You know, I'd probably be a lot more comfortable with people if they'd announce their intentions in advance. Surely it would save time and make for a more carefree existence.
For example, let's assume a married couple with an exhausting list of relational troubles more or less invited themselves to Stu's Oyster Roast - mentioned in the previous entry. Actually there's no need to assume, they did just that. Here's what an advance announcement of their intentions might have been.
"Hi, we're here for the Oyster Roast. We're not quite sure if we're invited but we thought we might as well show up and freeload a bunch of your food and mingle with the other 50 folks who actually brought something. Then, once we've imbibed enough of your alcohol and feel sufficiently lubricated, we're going to become raging drama queens, strike one another about the head following a screaming argument, draw as much attention as possible to ourselves and then ask you to pick sides in our ongoing, mutually destructive marriage."
See how easy that could be? Just a little advance notice.
When confronted with Event Whores such as this, people who make a practice of playing out their sordid confrontations to an audience who is already weary of it, I am one to turn and walk away. I refuse to give them the attention they are obviously craving. Especially when 50 other guests are having a riotously good time and the music is grooving and the food is plentiful.
It's unfortunate that 2 people can create scenarios that cause 50 to gather up their skirts and head for other shelters. We all get a little voyeuristic thrill out of the dramatics for the first couple of minutes, but it becomes so nauseating, so uncomfortable after a while. Like tuning into Jerry Springer on television and watching the same version of existential reality over and over again. Until your brain implodes and the only remark worth making is "Why, oh why, do people want to be that way? Aren't we put on this earth to seek out some sort of happiness? Why go looking for pain? And why spread your pain on my slice of bread?"
It's equally unfortunate that I'm expending even a molecule of effort to document and explain all this. It defeats its' own purpose, since I've already used up 400 words or so describing my loathing of drama queens who seek attention.
Aside from the battle of the dramatic freeloaders, it was a tremendous party. People I love were there, people I love to see were there. Danielle and crew were there! Stu's mother-in-law came with an apple pie just for me! The dedicated faithful ate 3 bushels of oysters in just over 6 hours!

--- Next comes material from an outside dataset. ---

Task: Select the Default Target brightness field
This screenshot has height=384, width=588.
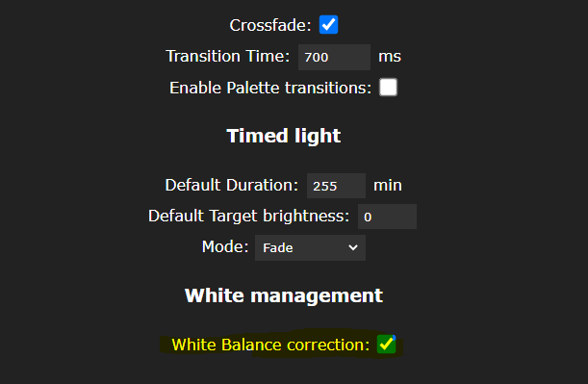Action: (387, 217)
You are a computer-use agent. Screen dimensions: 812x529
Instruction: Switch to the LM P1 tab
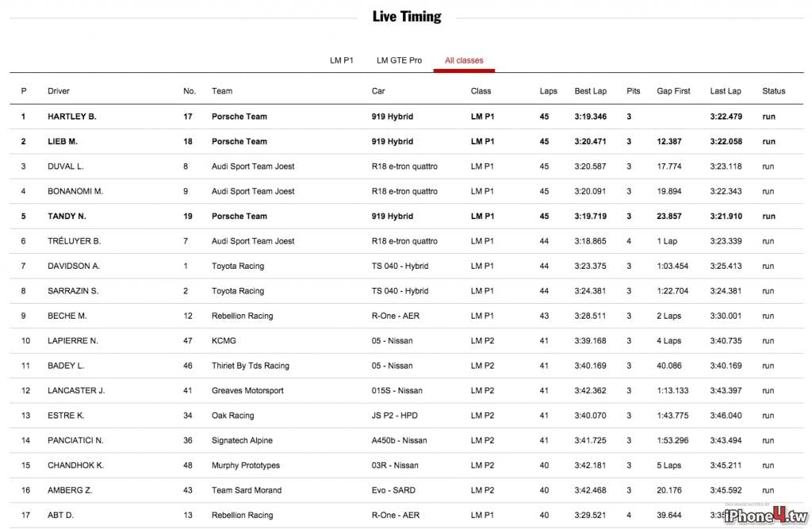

There was happiness and hijinks and much letting of laughter. I'd use the term 'good fellowship' but that has always smacked a little too much of Southern Baptist to apply here. Think more of the feeling you might have when standing around a fire with good friends on a cool night in May with not a worry in the world and munching on fat hot dog stuffed with cheese and wrapped in bacon.
Assuming you like bacon with your hot dog, of course.
I know I do. Plying Outfoxed with delectable food works for me.
I could even get pretty dramatic about it.